» **REQUIRED WORK**
Only the lines from the "Activate the Super Damage cheat toggle" line through the last line of the material below belong in the answer, reproduced exactly and with no pictures.

____

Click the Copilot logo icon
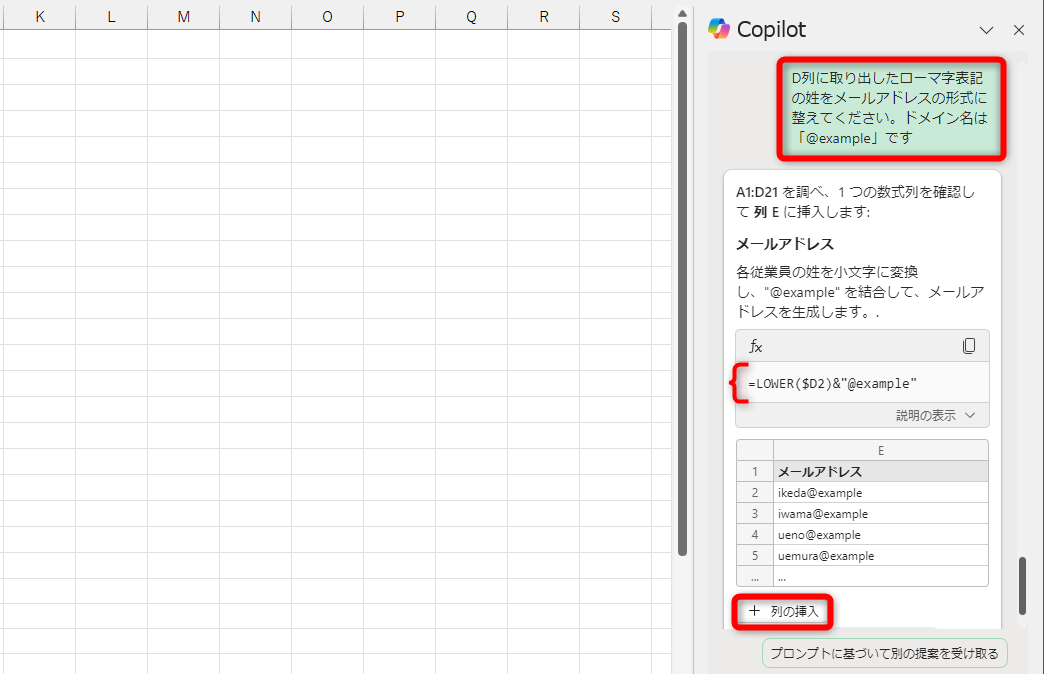point(716,29)
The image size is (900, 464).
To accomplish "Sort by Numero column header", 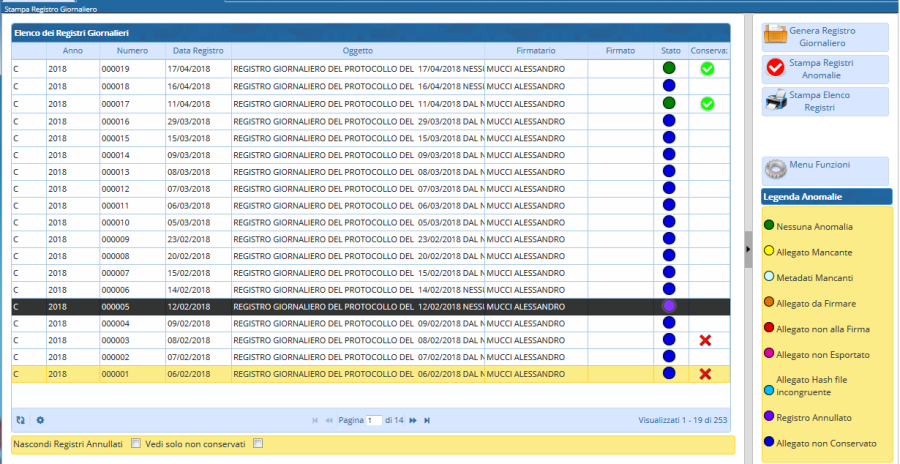I will pos(132,50).
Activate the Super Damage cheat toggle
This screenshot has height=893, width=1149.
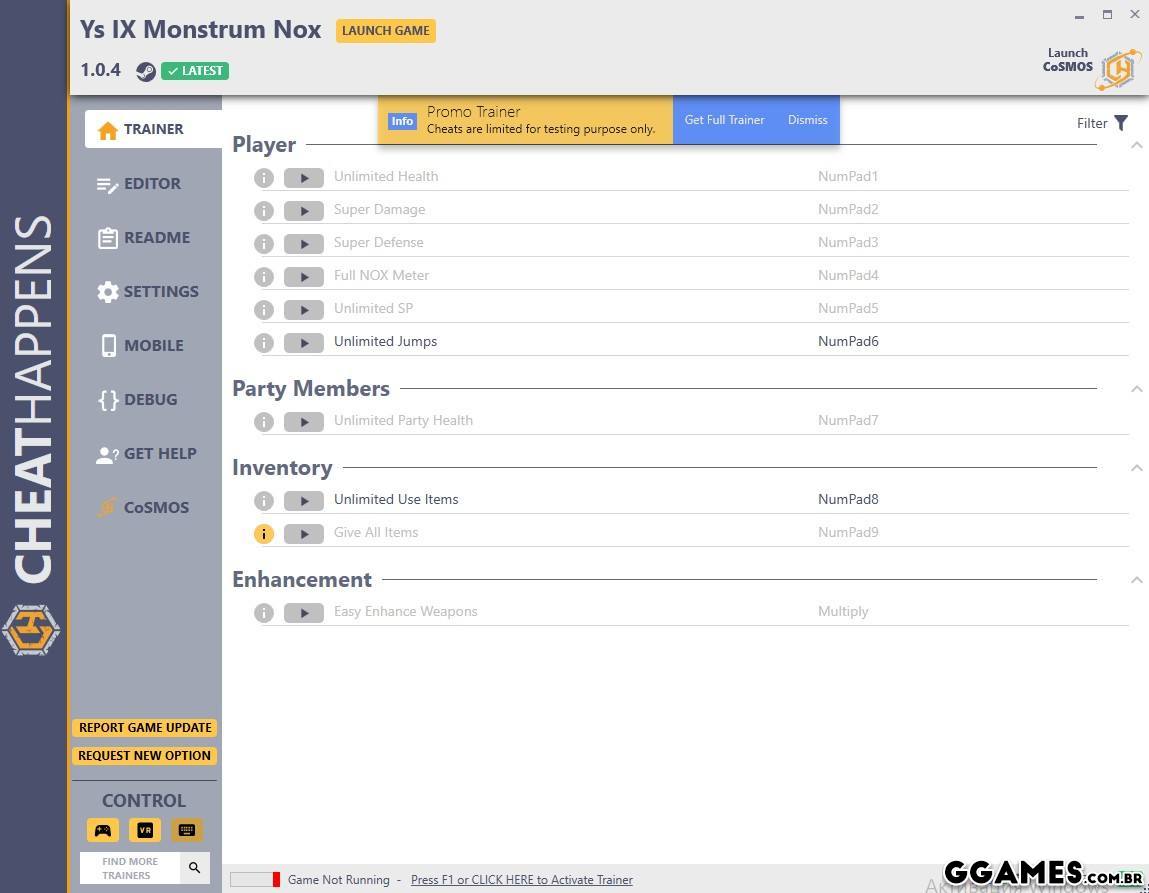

____

» **RESPONSE**
Activate the Super Damage cheat toggle
This screenshot has height=893, width=1149.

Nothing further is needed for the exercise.